PREGUNTAS:
• a. Enumera todos los grupos que, según el texto sobre la migración, resultan afectados de forma particular por la erosión del marco legal y ético que protege a las personas migrantes.
• b. Responde, a partir del texto sobre la migración, las siguientes preguntas:
(i) ¿Dónde empieza la migración?
(ii) ¿Con qué se compara el trato que recibe quien cruza una frontera por hambre?
(iii) ¿Qué temor impide denunciar a las sobrevivientes de violencia doméstica o sexual?
• c. Escribe una continuación del texto sobre la migración a partir de su última oración.

TEXTO DE REFERENCIA:
= = =

La migración no empieza en la frontera, empieza en la violencia del extractivismo, del despojo y de los tratados de libre comercio. La complicidad de los Estados Unidos en mantener modelos económicos que empobrecen nuestros países es parte del ciclo migratorio.
En la administración Trump, el proceso se agudiza por el uso del aparato estatal como instrumento de persecución y control. La migración se vuelve un campo de disputa política, donde se consolidan discursos racistas, misóginos y antiinmigrantes que no solo criminalizan el movimiento de personas, sino que niegan su condición humana y su derecho a la vida digna.
La administración Trump representa la institucionalización del odio: ha revivido la política del miedo, utilizando la migración como chivo expiatorio para justificar recortes sociales, represión y control.
Se ha criminalizado la supervivencia. Cruzar una frontera por hambre es tratado con más dureza que cometer fraude corporativo multimillonario.
Nos encontramos en un momento crítico en la historia reciente de los derechos humanos en Estados Unidos. Bajo la actual administración, se ha intensificado la erosión sistemática del marco legal y ético que protege a las personas migrantes, afectando de forma particular a las mujeres, las personas trans, las lesbianas, los hombres gays y otras identidades sexo-genéricas no normativas.
Las mujeres migrantes enfrentan múltiples barreras para ejercer derechos fundamentales: el derecho a la salud es vulnerado por políticas que impiden el acceso a servicios básicos a quienes no tienen documentos; el derecho a vivir una vida libre de violencia se ve obstaculizado cuando las sobrevivientes de violencia doméstica o sexual tienen miedo de denunciar por temor a ser deportadas; e
l derecho al trabajo en condiciones dignas es inexistente para muchas trabajadoras indocumentadas, expuestas a la explotación, sin posibilidad de organización sindical ni cobertura legal.

= = =

DATOS PROPORCIONADOS:
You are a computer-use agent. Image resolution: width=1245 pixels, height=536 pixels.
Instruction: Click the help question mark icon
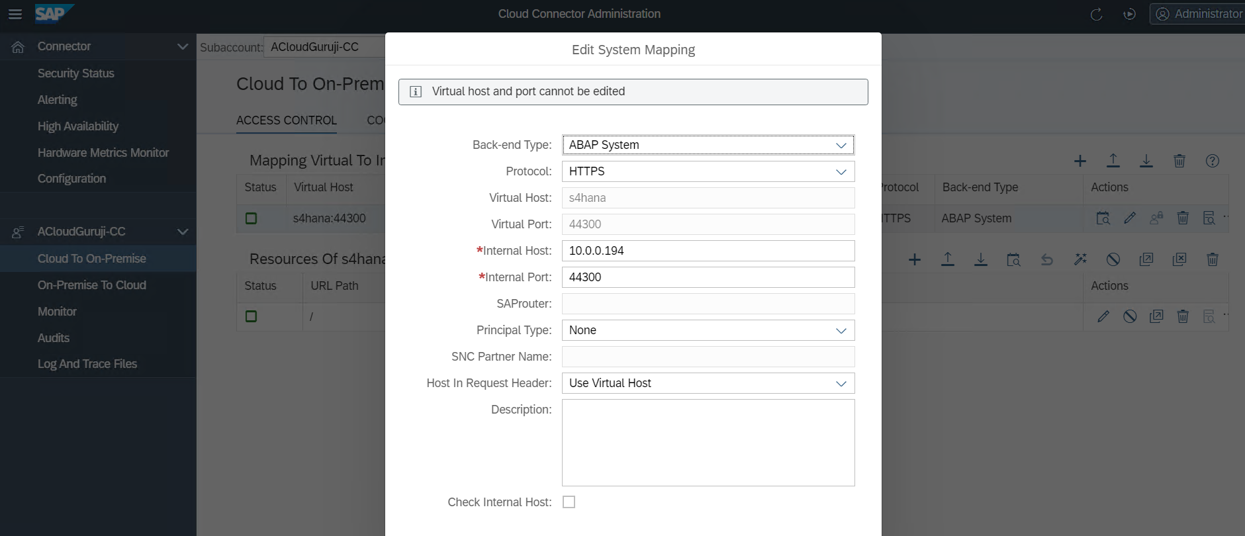click(x=1212, y=161)
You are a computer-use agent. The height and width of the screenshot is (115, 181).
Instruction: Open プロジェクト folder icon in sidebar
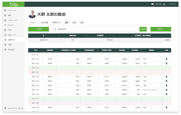coord(5,20)
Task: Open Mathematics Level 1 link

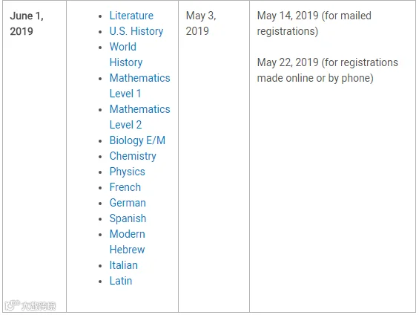Action: [139, 85]
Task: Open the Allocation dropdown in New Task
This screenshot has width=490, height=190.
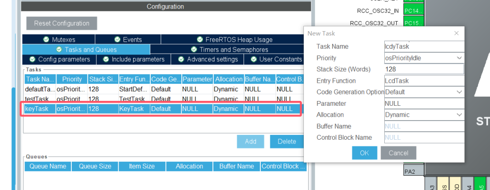Action: (424, 115)
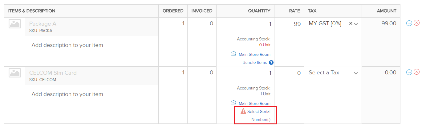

= = =

RESPUESTAS NUMERADAS:
• a. Las mujeres, las personas trans, las lesbianas, los hombres gays y otras identidades sexo-genéricas no normativas.

• b.
(i) En la violencia del extractivismo, del despojo y de los tratados de libre comercio.
(ii) Con cometer fraude corporativo multimillonario, y se trata con más dureza.
(iii) El temor a ser deportadas.

• c.
En el caso de las personas LGTBQ+ migrantes, la situación es aún más alarmante. Muchas huyen de sus países de origen por persecuciones vinculadas a su orientación sexual o identidad de género. Sin embargo, al llegar a Estados Unidos, se enfrentan a un sistema que no reconoce ni garantiza sus derechos específicos. Las personas trans son ubicadas en centros de detención que no respetan su identidad de género, donde son víctimas de violencia institucional y abuso sexual. Las solicitudes de asilo por orientación sexual son rechazadas o desestimadas bajo prejuicios culturales y religiosos.
El discurso oficial ha eliminado toda sensibilidad hacia estas poblaciones. La criminalización del migrante se cruza con el odio a las disidencias sexuales, dando lugar a una política de exterminio simbólico y muchas veces real que debe ser urgentemente denunciada y enfrentada.
Aunque intenten dividirnos, callarnos y quebrarnos, seguimos apostando por la vida, por la comunidad y por la justicia. En cada acto de solidaridad, en cada red que tejemos, en cada voz que se levanta, estamos diciendo con claridad que no nos rendimos. Y que, por encima del miedo y la represión, siempre elegiremos el camino del amor, de la dignidad y de la esperanza compartida. El amor es más fuerte que el odio.
Yaquelin López vive en Estados Unidos y forma parte de Women Working Together. Este texto es una edición de su ponencia en el foro virtual “Crisis Migratoria: visiones feministas desde las Américas. ¿Cómo impactan las migraciones en los cuerpos y vidas de las mujeres?”, que ocurrió en 24 de mayo de 2025.